Records from a dataset:
※

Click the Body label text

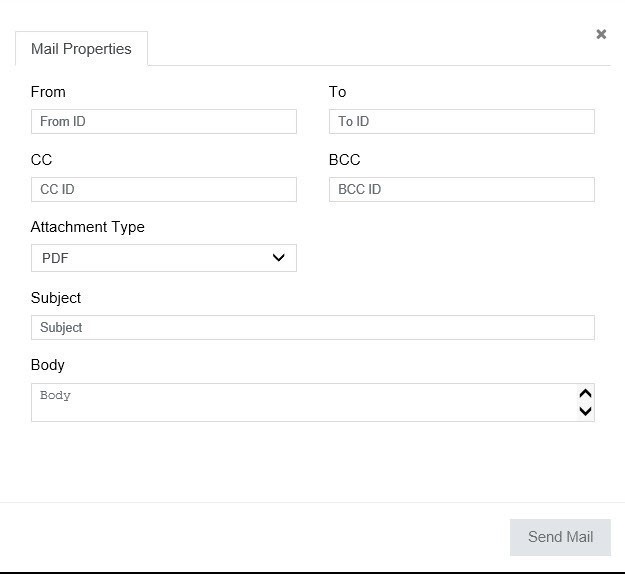click(47, 365)
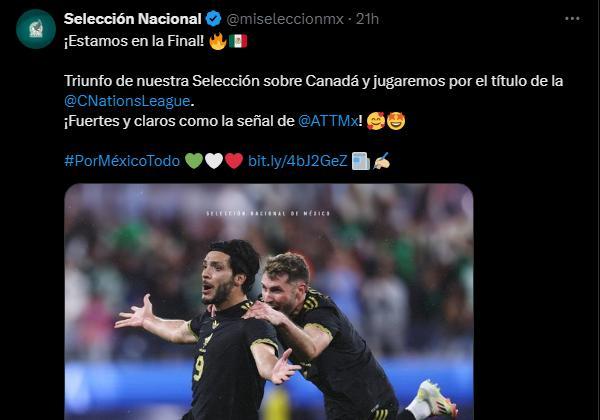Open the 21h timestamp permalink

[367, 19]
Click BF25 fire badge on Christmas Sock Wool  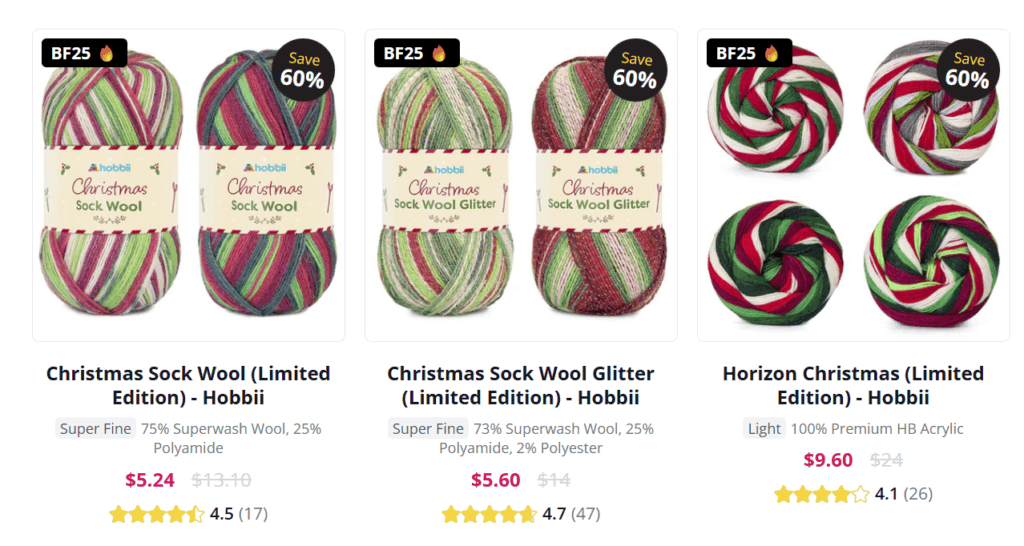(84, 53)
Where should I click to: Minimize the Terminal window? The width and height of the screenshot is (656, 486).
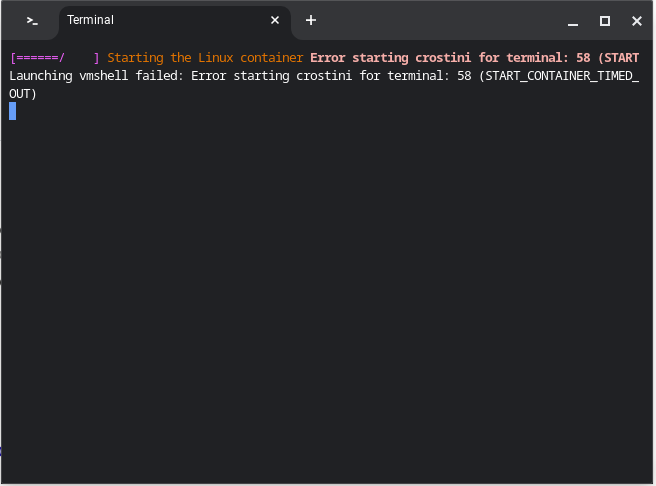[x=573, y=21]
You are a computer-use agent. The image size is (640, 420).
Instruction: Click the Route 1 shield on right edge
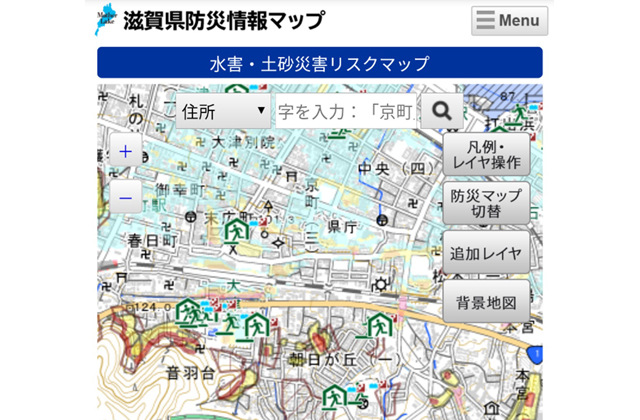coord(536,354)
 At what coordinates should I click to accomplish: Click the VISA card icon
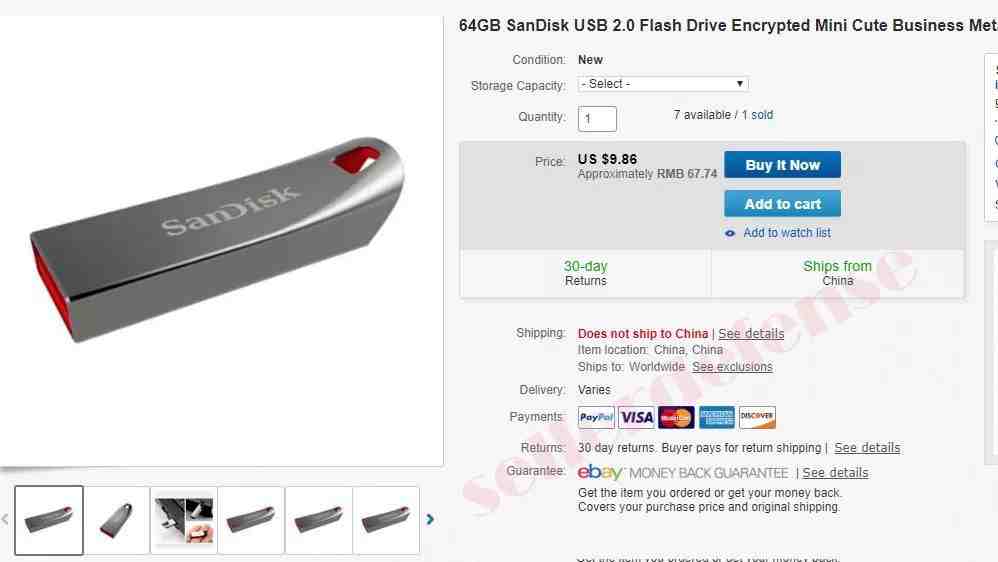636,418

※

Reproduce, word for word, the lines from the one containing "You are a computer-use" through the final line above. Leave every picture out.

ANSWER SECTION
You are a computer-use agent. The image size is (640, 420).
Instruction: Click the Route 1 shield on right edge
coord(536,354)
 At what coordinates should I click to accomplish: Click the VISA card icon
636,418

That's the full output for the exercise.